FXStreet (Guatemala) - AUD/USD's resilience has been dented on the back of the Capex data coming in well below the expected bracket of between - 2.9% / -4.%.

The major commodity currency has falling free fall over 30 pips on the release as the actual number Q/Q for Q3 arrived at -9.2%. Meanwhile, while the 4th estimate of investment plans for 2015/16, with the survey conducted from Oct to early Nov arrived in line with expectations, coming in at A$120bln and against 3rd estimate of A$115bln.

The bulls hard work has all been but erased from the recovery at 0.7227 that made highs of 0.7262 leading into the data.
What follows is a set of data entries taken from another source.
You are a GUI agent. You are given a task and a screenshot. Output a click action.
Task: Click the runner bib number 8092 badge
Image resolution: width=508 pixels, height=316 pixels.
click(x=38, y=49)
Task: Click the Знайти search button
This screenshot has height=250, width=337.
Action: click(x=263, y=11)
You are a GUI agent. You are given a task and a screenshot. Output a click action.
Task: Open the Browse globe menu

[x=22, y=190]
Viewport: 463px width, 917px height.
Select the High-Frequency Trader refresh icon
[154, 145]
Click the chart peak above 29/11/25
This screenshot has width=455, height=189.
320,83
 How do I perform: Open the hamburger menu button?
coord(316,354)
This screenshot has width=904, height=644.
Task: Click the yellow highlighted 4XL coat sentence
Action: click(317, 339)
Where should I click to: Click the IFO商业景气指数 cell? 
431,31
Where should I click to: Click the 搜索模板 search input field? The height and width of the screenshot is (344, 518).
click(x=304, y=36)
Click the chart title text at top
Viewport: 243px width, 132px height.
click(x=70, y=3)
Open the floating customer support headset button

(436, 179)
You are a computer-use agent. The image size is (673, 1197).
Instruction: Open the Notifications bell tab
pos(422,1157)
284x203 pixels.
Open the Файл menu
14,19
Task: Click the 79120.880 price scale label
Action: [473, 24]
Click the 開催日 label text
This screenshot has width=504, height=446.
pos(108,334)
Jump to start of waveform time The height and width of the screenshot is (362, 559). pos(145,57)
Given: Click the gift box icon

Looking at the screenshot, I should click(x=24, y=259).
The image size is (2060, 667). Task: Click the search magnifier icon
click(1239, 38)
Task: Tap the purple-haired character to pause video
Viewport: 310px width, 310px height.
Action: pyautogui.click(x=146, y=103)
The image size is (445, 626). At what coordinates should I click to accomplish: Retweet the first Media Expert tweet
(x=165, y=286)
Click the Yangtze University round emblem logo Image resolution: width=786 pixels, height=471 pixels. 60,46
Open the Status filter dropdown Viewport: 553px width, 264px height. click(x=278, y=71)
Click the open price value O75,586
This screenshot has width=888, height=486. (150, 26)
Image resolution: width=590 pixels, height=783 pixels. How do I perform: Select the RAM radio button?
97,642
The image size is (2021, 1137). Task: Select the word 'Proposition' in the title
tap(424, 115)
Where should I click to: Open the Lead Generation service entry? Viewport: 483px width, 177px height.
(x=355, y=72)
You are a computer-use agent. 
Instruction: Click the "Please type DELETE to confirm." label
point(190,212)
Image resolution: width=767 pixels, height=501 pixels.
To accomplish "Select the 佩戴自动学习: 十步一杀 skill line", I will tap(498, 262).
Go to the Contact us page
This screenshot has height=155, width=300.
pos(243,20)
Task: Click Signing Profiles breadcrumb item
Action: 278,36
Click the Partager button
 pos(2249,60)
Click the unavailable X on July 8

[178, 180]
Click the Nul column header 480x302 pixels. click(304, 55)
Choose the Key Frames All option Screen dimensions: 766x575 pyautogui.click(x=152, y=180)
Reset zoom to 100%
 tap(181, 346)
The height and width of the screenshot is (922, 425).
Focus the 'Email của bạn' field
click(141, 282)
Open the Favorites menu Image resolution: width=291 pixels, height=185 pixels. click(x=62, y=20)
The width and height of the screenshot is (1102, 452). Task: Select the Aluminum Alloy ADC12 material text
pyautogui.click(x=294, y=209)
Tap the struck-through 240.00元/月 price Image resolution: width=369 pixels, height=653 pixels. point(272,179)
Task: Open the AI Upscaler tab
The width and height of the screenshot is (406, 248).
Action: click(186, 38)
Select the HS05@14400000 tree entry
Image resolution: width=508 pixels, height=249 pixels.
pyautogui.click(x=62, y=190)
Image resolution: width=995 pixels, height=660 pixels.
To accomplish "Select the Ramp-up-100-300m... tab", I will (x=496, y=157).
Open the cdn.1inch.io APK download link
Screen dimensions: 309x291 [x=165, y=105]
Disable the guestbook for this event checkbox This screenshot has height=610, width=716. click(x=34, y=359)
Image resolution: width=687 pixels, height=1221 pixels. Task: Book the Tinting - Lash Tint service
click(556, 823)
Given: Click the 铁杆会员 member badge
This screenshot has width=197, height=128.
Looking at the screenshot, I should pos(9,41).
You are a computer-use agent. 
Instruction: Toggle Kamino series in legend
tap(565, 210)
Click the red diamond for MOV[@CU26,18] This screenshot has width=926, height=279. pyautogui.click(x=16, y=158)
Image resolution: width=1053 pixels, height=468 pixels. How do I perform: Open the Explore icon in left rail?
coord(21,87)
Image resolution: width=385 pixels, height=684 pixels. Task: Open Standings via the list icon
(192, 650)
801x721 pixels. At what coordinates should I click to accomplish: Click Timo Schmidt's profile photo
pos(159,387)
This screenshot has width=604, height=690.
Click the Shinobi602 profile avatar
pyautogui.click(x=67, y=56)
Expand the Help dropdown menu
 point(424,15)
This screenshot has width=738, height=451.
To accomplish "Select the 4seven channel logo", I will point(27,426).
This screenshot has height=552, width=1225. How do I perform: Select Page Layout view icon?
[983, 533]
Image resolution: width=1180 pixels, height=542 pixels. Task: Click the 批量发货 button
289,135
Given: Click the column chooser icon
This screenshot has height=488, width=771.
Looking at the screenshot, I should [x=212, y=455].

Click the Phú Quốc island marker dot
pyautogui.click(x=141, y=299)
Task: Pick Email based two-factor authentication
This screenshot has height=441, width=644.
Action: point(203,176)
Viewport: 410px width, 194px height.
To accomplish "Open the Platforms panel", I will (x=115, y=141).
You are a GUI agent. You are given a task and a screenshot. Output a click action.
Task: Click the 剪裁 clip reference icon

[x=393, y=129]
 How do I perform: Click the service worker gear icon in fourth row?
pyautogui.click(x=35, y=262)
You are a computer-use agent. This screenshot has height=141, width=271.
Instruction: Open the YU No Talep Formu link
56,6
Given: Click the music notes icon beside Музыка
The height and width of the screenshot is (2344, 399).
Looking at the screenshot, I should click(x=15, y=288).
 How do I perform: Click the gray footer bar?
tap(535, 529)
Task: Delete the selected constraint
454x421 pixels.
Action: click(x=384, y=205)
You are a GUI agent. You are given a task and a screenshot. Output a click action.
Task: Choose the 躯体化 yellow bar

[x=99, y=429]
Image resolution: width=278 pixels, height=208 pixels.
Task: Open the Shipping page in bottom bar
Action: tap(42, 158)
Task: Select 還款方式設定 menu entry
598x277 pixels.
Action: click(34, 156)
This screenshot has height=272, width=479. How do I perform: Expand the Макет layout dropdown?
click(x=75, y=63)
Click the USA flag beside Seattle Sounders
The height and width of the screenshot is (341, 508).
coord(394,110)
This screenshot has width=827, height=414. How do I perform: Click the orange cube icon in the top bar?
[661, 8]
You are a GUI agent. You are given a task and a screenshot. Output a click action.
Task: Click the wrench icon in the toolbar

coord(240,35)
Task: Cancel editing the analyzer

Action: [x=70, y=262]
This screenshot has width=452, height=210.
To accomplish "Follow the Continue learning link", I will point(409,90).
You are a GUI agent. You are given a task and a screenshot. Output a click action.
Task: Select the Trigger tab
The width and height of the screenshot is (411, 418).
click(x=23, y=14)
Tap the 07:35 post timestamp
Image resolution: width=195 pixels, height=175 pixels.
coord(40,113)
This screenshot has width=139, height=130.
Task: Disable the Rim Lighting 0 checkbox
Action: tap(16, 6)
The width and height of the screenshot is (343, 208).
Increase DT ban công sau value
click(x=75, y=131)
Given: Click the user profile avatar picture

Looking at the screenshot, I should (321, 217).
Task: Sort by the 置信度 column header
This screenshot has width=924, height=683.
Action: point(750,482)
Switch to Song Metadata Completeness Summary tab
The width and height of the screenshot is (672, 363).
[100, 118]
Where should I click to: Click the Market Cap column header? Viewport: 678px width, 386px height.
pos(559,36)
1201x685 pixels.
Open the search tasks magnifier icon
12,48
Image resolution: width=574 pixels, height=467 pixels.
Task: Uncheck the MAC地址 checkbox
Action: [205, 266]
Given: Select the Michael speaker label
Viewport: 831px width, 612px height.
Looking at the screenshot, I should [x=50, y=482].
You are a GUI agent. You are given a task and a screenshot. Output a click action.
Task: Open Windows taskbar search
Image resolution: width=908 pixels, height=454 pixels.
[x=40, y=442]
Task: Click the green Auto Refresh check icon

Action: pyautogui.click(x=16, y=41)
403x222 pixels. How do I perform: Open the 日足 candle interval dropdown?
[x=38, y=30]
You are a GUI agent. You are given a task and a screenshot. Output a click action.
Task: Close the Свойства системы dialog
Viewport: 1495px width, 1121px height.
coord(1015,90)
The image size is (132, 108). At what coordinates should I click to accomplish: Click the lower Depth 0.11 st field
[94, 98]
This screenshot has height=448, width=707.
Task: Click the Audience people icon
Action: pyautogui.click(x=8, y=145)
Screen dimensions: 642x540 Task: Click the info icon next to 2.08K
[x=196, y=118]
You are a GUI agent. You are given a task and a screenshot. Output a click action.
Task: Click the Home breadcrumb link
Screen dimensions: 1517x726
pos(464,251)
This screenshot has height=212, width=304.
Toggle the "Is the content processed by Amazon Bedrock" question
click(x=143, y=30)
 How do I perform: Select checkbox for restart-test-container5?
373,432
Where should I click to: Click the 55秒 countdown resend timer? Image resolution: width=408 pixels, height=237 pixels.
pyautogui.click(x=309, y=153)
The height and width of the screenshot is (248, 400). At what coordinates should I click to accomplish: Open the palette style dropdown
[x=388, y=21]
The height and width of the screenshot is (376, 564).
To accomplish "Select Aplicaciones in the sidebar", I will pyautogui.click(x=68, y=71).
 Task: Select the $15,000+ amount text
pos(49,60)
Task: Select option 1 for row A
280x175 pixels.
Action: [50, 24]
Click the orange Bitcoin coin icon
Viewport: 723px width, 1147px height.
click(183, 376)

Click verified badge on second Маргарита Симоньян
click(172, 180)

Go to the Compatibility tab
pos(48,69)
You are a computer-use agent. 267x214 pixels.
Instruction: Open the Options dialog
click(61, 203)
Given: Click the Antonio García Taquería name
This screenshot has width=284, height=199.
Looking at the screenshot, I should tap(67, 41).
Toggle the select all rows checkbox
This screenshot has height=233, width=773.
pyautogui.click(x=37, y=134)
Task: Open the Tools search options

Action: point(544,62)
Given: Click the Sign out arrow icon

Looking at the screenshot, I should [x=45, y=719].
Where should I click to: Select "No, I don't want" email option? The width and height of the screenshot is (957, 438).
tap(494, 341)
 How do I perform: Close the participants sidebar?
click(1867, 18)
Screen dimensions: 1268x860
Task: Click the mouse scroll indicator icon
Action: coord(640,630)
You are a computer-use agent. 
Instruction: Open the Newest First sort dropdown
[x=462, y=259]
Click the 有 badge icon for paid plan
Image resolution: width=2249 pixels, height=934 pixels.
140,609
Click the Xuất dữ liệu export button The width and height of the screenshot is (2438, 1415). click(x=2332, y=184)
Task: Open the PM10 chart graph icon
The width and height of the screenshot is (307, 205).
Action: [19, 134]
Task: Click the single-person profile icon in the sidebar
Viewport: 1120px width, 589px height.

The focus will now be over a chilled-out RBA until the February and the FOMC this December and key data leading into the the subsequent Fed's interest rate decision.

AUD/USD downside targets

Technically, AUD/USD bears are targeting the key 100 DMA at 0.7201 with a key objective targeting the pre-Aussie jobs data news price at 0.7060 in the medium term.

Australia's capex: Major headline miss, 4th estimate 15/16 at A$120bln

Australia's private capital expenditure (CAPEX) has come at -9.2% for Q3 vs -2.9% expected and -4% prior, while the 4th estimate of investment plans for 2015/16, with the survey conducted from Oct to early Nov, coming at A$120bln, in line with expectations and against 3rd estimate of A$115bln.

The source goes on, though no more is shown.